We Are All Born Scientists, Study Finds | Popular Science


Toddlers learn by testing hypotheses and analyzing evidence, just like scientists are trained to do.

Young kids think and learn about their surroundings much the way that scientists think and learn in advanced experiments, a new study says. They form hypotheses, test them, analyze their findings and learn from their actions and the actions of others — all in child’s play.

A growing body of evidence about this style of learning shows yet again that early childhood education is crucial — but it also shows making preschool more academic could actually be detrimental, according to scientists at the University of California, Berkeley.

Kids learn using probabilistic models, approaching the world through patterns and using those patterns to make predictions. This can lead to drastic reformulations of a worldview — just like scientific experiments can, according to Alison Gopnik, a professor of psychology and philosophy at Cal and lead author of the new study. For instance, she had kids play with an electronic setup that lights up and plays music, if certain pieces are arranged in a certain way. The kids will try different combinations and arrangements, learning what works and what doesn’t, and change their approaches based on that evidence.

Written By: Rebecca Boyle
continue to source article at popsci.com


  1. I don’t think that pre-schools are really being made more academic. There may be some ridiculous marketing attempts from pre-school operators aimed at foolish parents but what happens once the parents have left is pretty much up to the kids.

    Same applies in prisons, lunatic asylums, and parliament. Pretty much everything that happens depends on the cooperation of the inmates. Coercion is always an attractive strategy, but seldom works out in practise.

  2. There are all sorts of basic play activities which can develop scientific thinking.  

    The concept of  “fair testing”, is the basis of the English “Science National Curriculum” for young children.

    It can start with experiments as simple as asking, “Does this bottle hold more or less water/dry sand, than the other container which is a different shape?”  – followed by testing the hypothesis and observing the result.   This is at the level of infant and pre-school water play, building up basic concepts such as mass, volume, proportion and measuring.

    This can progress to reading the labels on bottles to make predictions easier.

     It could even help to  make kids streetwise about deceptive packaging, and help them resist the media muddled-thinking deceptions of advertising and marketing.

  3. This reminded me a lot of Michio Kaku’s interview where he said that we are all born scientists, but our curiosity is crushed by society itself by having us learn and memorize lists of “facts.”

    He also talks about this in his book Parallel Worlds

    Although I believe we are all born scientists as children, not all of us manage to continue our love of science as adults. One reason is that we hit the brick wall of mathematics.
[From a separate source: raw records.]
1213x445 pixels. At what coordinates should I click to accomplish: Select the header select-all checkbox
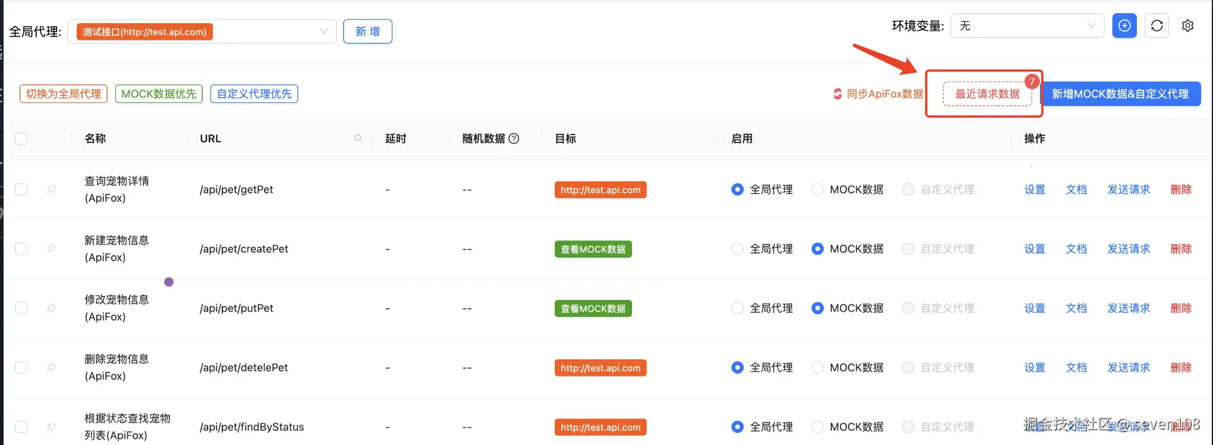(21, 139)
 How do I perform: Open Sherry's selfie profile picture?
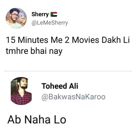tap(16, 18)
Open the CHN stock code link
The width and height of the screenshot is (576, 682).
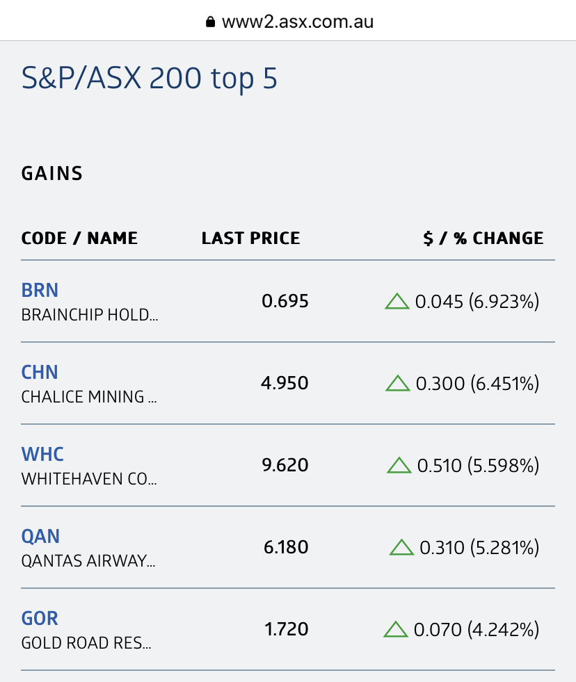coord(40,372)
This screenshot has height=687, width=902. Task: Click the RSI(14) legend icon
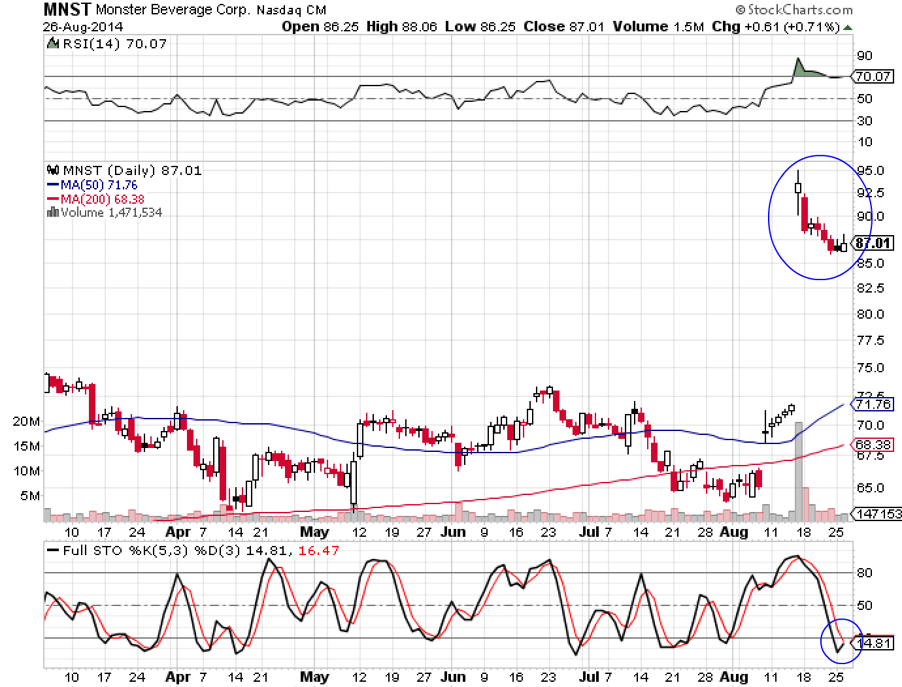(52, 44)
  4. Well, I suppose my Proud Granddad story (kind of) belongs here. For context, my eldest grandson, just 2 1/2 yrs, is fascinated by the night sky, and loves looking through both my telescope and astronomy books;

    It was grandson number two’s first birthday on Tuesday and one of his uncles bought him a birthday card with a picture of a spaceship flying around a ringed planet. Grandson number one said “It’s Uranus, Uncle Andrew”. “No, it’s got rings, it’s Saturn” came the reply. My little protege took a deep breath, looked his uncle straight in the eye and, sounding for all the world like he was the adult talking to a tot, said “No, it’s blue, so it’s Uranus”.

  5. Isn’t this kind of education better than teaching your children to kneel, chant and recite from ancient books followed by posing with, or when older, actually using a gun while shouting insults to all that differ from you?  No answer necessary – rhetorical question, of course.